# Hockey Stick Identity

The **hockey stick identity** is an identity regarding sums of binomial coefficients.

For whole numbers $n$ and $r\ (n \ge r),$

$\sum_{k=r}^{n}\binom{k}{r} = \binom{n+1}{r+1}. \ _\square$

The hockey stick identity gets its name by how it is represented in Pascal's triangle.

In Pascal's triangle, the sum of the elements in a diagonal line starting with $1$ is equal to the next element down diagonally in the opposite direction. Circling these elements creates a "hockey stick" shape:

$1+3+6+10=20.$

The hockey stick identity is a special case of Vandermonde's identity. It is useful when a problem requires you to count the number of ways to select the same number of objects from different-sized groups. It is also useful in some problems involving sums of powers of natural numbers.

## Counting Problems

The hockey stick identity is often used in counting problems in which the same amount of objects is selected from different-sized groups.

Treating each of the balls in the figure below as distinct, how many ways are there to select 3 balls from the same horizontal row?
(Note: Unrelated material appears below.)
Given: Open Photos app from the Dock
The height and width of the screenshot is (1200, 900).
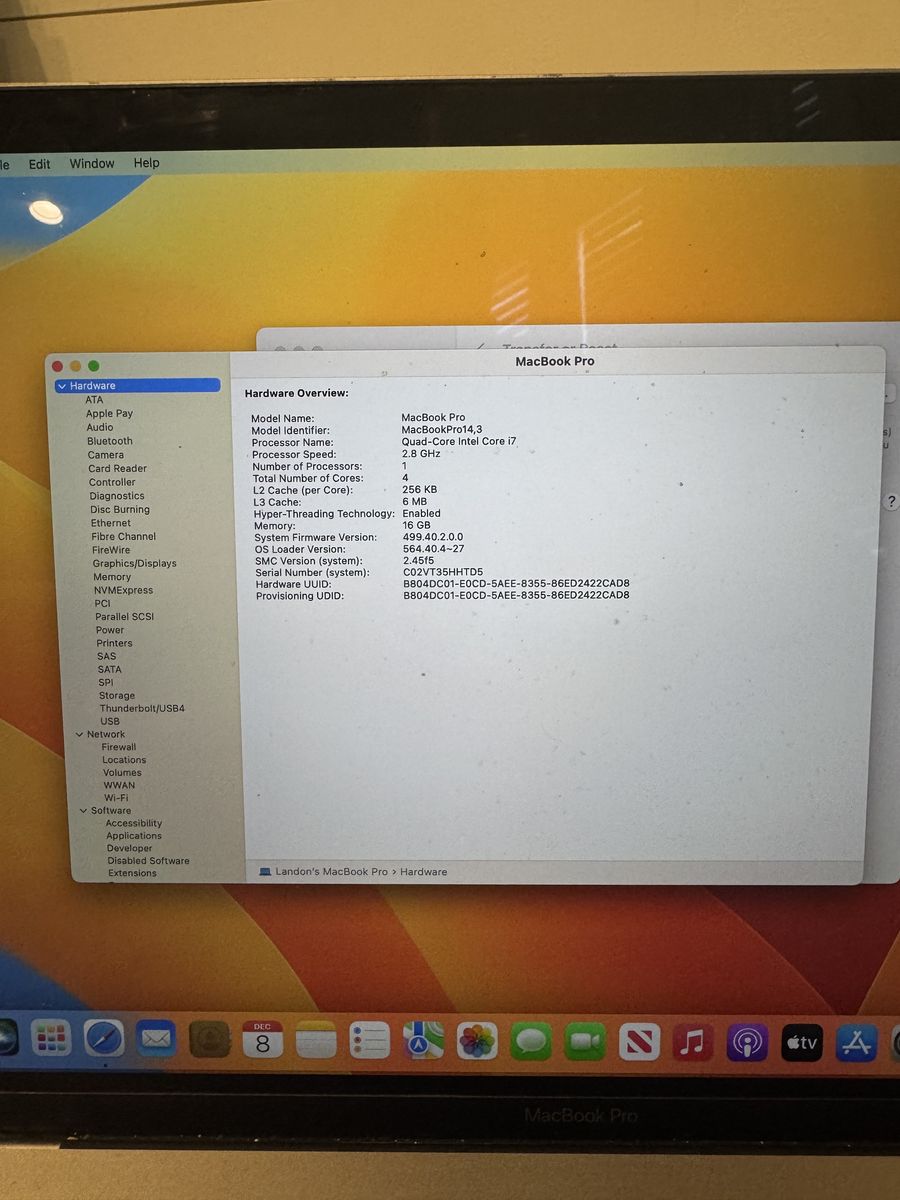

The smallest row has 3 balls and the largest row has 9 balls. The number of ways to select 3 balls from the same row can be expressed as a sum of binomial coefficients. This can then be computed with the hockey stick identity:

$\sum\limits_{k=3}^{9}\binom{k}{3} = \binom{10}{4} = 210.$

So, there are $\color{red}{210}$ ways to select 3 balls from the same row. $_\square$

Mabel is playing a carnival game in which she throws balls into a triangular array of cups.

She will throw three balls, and she will win the game if the three balls are in a straight line (not necessarily adjacent) and in different cups.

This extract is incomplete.